Running on WSL2 Ubuntu 22.04.01 LTS. Both loader and extractor were installed successfully.
s
Hello @vladimir_krivokapic, I think there is a bit of logging output just above the colored block you posted first, could you post that as well? And also share your meltano.yml project file? That always helps.
v
Hi, thanks for replying. Loading into target-jsonl works w/o any problems. I followed the tutorial step by step. https://docs.meltano.com/getting-started/part2
Some information that might help: Python: 3.10.6 Postgres: 14.5 Pipx: 1.1.0 Meltano: 2.11.0 Docker: 20.10.21
s
Hm so yes, the relevant error is in what you just posted, let me take a look.
v
"AttributeError: module 'collections' has no attribute 'MutableMapping' might be the issue. After a quick google search, downgrading pyhton to 3.9 might solve the issue: https://stackoverflow.com/questions/70943244/attributeerror-module-collections-has-no-attribute-mutablemapping
s
You're too fast for me šŸ˜‰ So yes meltano/meltano:v2.4.0-python3.8 works.
v
Alright, I'll try that and post results here once I'm done! Thank you again! šŸ™‚
s
FWIW, it looks like that's a dependency inside the target-postgres.
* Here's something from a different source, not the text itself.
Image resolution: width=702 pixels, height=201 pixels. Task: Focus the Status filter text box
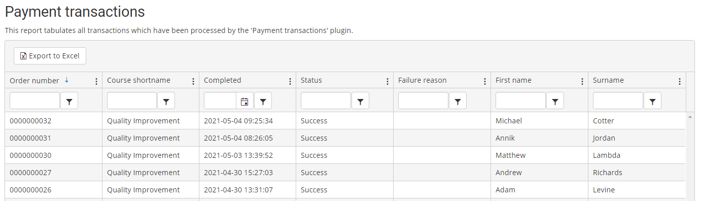click(x=326, y=101)
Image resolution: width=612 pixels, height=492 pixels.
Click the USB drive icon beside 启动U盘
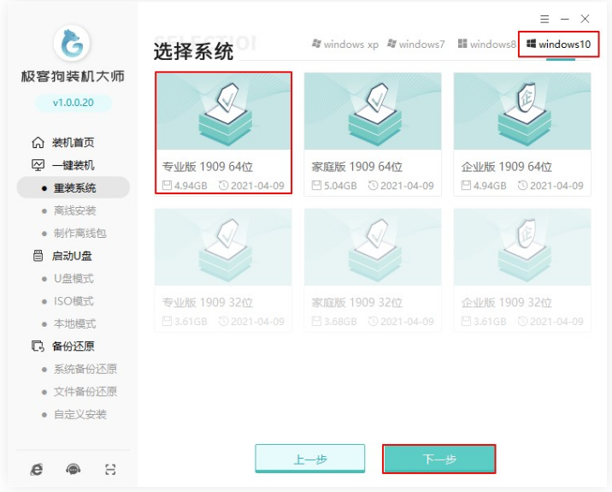(x=38, y=256)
We're already working on our own version of that target. It looks like our new target removes this dependency (https://github.com/MeltanoLabs/target-postgres, @visch?).
v
Give our postgres version a shot šŸ˜„
v
Update: I uninstalled postgres target that i had and installed your's just by editing meltano.yml file. When I ran 'meltano run' command, I got this error:
'Instance <Job at 0x7fd83886f850> is not bound to a Session;          │ │
│ │            attribute refresh operation cannot proceed (Background on this error at:          │ │
│ │            <https://sqlalche.me/e/14/bhk3)>'
message has been deleted
v
Hmm looks like a target-postgres bug. I"ll try to replicate it I'll give tap-github a quick shot myself and see what happens. Can you give me the settings you have set for tap-github
v
I put my private dummy github repo in the config, so you can just use your's if u got any. I don't think you need mine for this test šŸ˜„ I'm new to docker also, trying to setup a new test project with https://hub.docker.com/r/meltano/meltano/tags?page=1&amp;name=2.4.0-python3.8 image and postgres one, but unsure what to put into the Dockerfile. I got latest meltano installed on my WSL2, but i need 2.4.0 to run the meltano getting started demo. If i put 'COPY . usr/src/app', and then cd into it via WSL2,how do i then use meltano2.4.0 instead of the latest one when i continue with the tutorial? I also sent my 1st try at writing a Dockerfile and docker-compose
v
Instead of pictures text is very helpful. Trying to replicate your select statement rightnow
Copy code
pip_url: tap-github
    config:
      repository: meltano/meltano
      start_date: '2020-01-01'
    select:
      - "!teams.*"
      - "!team_members.*"
      - "!team_memberships.*"
      - "!collaborators.*"
      - "!comments.*"
      - "*.*"
So far no errors yet
Could you post your entire log error file ie
meltano run tap-github target-postgres > out 2>&1
Paste the out file minus sensitive data (Specifically the error info, and Ideally not a screen shot) I'm still waiting on the run on my end to complete
Ok got the actual errror (At least one of them)
Copy code
sqlalchemy.exc.DataError: (psycopg2.errors.NumericValueOutOfRange) integer out of range
It was above where your pictures were at I think I can replicate it as well which is good I thought I fixed this here https://github.com/MeltanoLabs/target-postgres/issues/26 but maybe bigint isn't enough? I'll dive
@vladimir_krivokapic Took the time on this one. The tap you're using isn't meltano's recommended tap from https://hub.meltano.com/extractors/tap-github , which is fine but we hit an issue from the singer tap. The issue we hit is that the
events
stream defines the schema of the field
id
as an
integer
but then provides the data as a decimal ie
1234569999999999.0
which fails for us. I think this is a tap issue more than a target one. We could use a schema override and set id to a string to get around this issue (I believe) for github. The easier solution here was to just switch to the
meltanolabs
tap-github as well
v
Hmm, i was following https://docs.meltano.com/getting-started/part1:
Copy code
meltano add extractor tap-github --variant singer-io
Sorry for the screenshots, will post text from now on. Thank you for helping! I'll try to use meltanolabs tap-github and see how it goes.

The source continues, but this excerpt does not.